* Your objective *
Could you please retype all of the data below exactly?

[Collected data]

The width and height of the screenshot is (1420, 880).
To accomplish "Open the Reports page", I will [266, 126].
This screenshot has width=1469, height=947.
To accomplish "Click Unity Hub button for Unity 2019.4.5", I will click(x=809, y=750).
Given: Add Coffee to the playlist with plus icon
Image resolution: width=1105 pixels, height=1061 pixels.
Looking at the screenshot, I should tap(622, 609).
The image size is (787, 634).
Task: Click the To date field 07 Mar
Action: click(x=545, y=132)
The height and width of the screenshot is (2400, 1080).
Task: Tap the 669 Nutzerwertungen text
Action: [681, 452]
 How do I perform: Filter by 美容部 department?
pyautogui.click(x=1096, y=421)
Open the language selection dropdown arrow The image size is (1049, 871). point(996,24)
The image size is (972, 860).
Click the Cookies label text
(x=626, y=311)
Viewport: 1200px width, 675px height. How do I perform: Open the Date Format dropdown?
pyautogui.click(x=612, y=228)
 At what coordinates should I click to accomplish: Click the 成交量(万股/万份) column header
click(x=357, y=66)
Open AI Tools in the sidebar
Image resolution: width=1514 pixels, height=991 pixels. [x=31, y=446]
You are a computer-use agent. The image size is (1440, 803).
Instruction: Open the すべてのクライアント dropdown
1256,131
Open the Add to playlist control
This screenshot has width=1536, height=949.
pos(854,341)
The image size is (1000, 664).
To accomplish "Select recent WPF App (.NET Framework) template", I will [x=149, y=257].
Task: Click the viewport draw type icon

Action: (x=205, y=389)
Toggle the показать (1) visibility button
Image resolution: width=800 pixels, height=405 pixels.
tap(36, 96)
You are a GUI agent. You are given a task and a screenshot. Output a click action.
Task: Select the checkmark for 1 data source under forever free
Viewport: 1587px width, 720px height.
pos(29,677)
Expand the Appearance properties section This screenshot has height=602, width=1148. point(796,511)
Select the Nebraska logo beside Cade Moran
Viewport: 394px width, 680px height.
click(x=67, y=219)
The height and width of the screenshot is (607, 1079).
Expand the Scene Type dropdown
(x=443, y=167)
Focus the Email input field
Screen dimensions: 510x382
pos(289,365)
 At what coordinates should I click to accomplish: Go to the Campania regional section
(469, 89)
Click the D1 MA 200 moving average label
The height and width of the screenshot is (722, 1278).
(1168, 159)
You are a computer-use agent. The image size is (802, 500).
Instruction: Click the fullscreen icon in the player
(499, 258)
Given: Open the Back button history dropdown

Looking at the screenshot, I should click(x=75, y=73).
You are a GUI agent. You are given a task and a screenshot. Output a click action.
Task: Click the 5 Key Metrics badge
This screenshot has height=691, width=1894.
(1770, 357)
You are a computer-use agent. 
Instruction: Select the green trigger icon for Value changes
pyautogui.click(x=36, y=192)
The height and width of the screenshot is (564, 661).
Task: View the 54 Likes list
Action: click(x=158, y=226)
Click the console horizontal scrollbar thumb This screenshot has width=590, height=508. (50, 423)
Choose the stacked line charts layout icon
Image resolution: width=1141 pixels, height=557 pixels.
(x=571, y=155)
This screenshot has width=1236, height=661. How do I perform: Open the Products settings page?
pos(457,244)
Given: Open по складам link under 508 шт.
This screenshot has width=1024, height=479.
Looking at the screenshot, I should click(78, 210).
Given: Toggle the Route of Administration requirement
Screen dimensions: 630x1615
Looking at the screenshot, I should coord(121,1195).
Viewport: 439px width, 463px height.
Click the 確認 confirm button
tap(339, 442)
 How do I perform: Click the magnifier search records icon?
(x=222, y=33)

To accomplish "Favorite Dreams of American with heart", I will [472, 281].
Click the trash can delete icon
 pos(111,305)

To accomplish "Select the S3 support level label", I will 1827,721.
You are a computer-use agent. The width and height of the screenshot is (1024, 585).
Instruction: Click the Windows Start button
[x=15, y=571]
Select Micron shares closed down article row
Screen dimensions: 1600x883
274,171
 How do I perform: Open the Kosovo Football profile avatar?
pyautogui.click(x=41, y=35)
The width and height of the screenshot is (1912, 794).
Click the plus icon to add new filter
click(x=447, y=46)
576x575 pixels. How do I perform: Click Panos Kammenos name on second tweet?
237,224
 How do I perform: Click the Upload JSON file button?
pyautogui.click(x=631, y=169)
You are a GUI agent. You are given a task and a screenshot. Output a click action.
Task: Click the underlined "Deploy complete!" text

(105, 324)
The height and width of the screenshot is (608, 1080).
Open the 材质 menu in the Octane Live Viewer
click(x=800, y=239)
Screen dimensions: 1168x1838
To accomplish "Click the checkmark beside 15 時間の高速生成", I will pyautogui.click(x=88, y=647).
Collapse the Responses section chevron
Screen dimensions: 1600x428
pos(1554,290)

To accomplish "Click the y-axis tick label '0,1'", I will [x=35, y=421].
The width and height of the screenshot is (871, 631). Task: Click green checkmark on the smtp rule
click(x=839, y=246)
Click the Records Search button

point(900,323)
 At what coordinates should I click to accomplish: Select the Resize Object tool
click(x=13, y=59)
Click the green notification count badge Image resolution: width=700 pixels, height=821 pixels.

* Response area *
The width and height of the screenshot is (1420, 880).
To accomplish "Open the Reports page", I will [266, 126].
This screenshot has width=1469, height=947.
To accomplish "Click Unity Hub button for Unity 2019.4.5", I will click(x=809, y=750).
Given: Add Coffee to the playlist with plus icon
Image resolution: width=1105 pixels, height=1061 pixels.
Looking at the screenshot, I should tap(622, 609).
The image size is (787, 634).
Task: Click the To date field 07 Mar
Action: click(x=545, y=132)
The height and width of the screenshot is (2400, 1080).
Task: Tap the 669 Nutzerwertungen text
Action: [681, 452]
 How do I perform: Filter by 美容部 department?
pyautogui.click(x=1096, y=421)
Open the language selection dropdown arrow The image size is (1049, 871). point(996,24)
The image size is (972, 860).
Click the Cookies label text
(x=626, y=311)
Viewport: 1200px width, 675px height. How do I perform: Open the Date Format dropdown?
pyautogui.click(x=612, y=228)
 At what coordinates should I click to accomplish: Click the 成交量(万股/万份) column header
click(x=357, y=66)
Open AI Tools in the sidebar
Image resolution: width=1514 pixels, height=991 pixels. [x=31, y=446]
You are a computer-use agent. The image size is (1440, 803).
Instruction: Open the すべてのクライアント dropdown
1256,131
Open the Add to playlist control
This screenshot has width=1536, height=949.
pos(854,341)
The image size is (1000, 664).
To accomplish "Select recent WPF App (.NET Framework) template", I will [x=149, y=257].
Task: Click the viewport draw type icon

Action: (x=205, y=389)
Toggle the показать (1) visibility button
Image resolution: width=800 pixels, height=405 pixels.
tap(36, 96)
You are a GUI agent. You are given a task and a screenshot. Output a click action.
Task: Select the checkmark for 1 data source under forever free
Viewport: 1587px width, 720px height.
pos(29,677)
Expand the Appearance properties section This screenshot has height=602, width=1148. point(796,511)
Select the Nebraska logo beside Cade Moran
Viewport: 394px width, 680px height.
click(x=67, y=219)
The height and width of the screenshot is (607, 1079).
Expand the Scene Type dropdown
(x=443, y=167)
Focus the Email input field
Screen dimensions: 510x382
pos(289,365)
 At what coordinates should I click to accomplish: Go to the Campania regional section
(469, 89)
Click the D1 MA 200 moving average label
The height and width of the screenshot is (722, 1278).
(1168, 159)
You are a computer-use agent. The image size is (802, 500).
Instruction: Click the fullscreen icon in the player
(499, 258)
Given: Open the Back button history dropdown

Looking at the screenshot, I should click(x=75, y=73).
You are a GUI agent. You are given a task and a screenshot. Output a click action.
Task: Click the 5 Key Metrics badge
This screenshot has height=691, width=1894.
(1770, 357)
You are a computer-use agent. 
Instruction: Select the green trigger icon for Value changes
pyautogui.click(x=36, y=192)
The height and width of the screenshot is (564, 661).
Task: View the 54 Likes list
Action: click(x=158, y=226)
Click the console horizontal scrollbar thumb This screenshot has width=590, height=508. (50, 423)
Choose the stacked line charts layout icon
Image resolution: width=1141 pixels, height=557 pixels.
(x=571, y=155)
This screenshot has width=1236, height=661. How do I perform: Open the Products settings page?
pos(457,244)
Given: Open по складам link under 508 шт.
This screenshot has width=1024, height=479.
Looking at the screenshot, I should click(78, 210).
Given: Toggle the Route of Administration requirement
Screen dimensions: 630x1615
Looking at the screenshot, I should coord(121,1195).
Viewport: 439px width, 463px height.
Click the 確認 confirm button
tap(339, 442)
 How do I perform: Click the magnifier search records icon?
(x=222, y=33)

To accomplish "Favorite Dreams of American with heart", I will [472, 281].
Click the trash can delete icon
 pos(111,305)

To accomplish "Select the S3 support level label", I will 1827,721.
You are a computer-use agent. The width and height of the screenshot is (1024, 585).
Instruction: Click the Windows Start button
[x=15, y=571]
Select Micron shares closed down article row
Screen dimensions: 1600x883
274,171
 How do I perform: Open the Kosovo Football profile avatar?
pyautogui.click(x=41, y=35)
The width and height of the screenshot is (1912, 794).
Click the plus icon to add new filter
click(x=447, y=46)
576x575 pixels. How do I perform: Click Panos Kammenos name on second tweet?
237,224
 How do I perform: Click the Upload JSON file button?
pyautogui.click(x=631, y=169)
You are a GUI agent. You are given a task and a screenshot. Output a click action.
Task: Click the underlined "Deploy complete!" text

(105, 324)
The height and width of the screenshot is (608, 1080).
Open the 材质 menu in the Octane Live Viewer
click(x=800, y=239)
Screen dimensions: 1168x1838
To accomplish "Click the checkmark beside 15 時間の高速生成", I will pyautogui.click(x=88, y=647).
Collapse the Responses section chevron
Screen dimensions: 1600x428
pos(1554,290)

To accomplish "Click the y-axis tick label '0,1'", I will [x=35, y=421].
The width and height of the screenshot is (871, 631). Task: Click green checkmark on the smtp rule
click(x=839, y=246)
Click the Records Search button

point(900,323)
 At what coordinates should I click to accomplish: Select the Resize Object tool
click(x=13, y=59)
Click the green notification count badge Image resolution: width=700 pixels, height=821 pixels.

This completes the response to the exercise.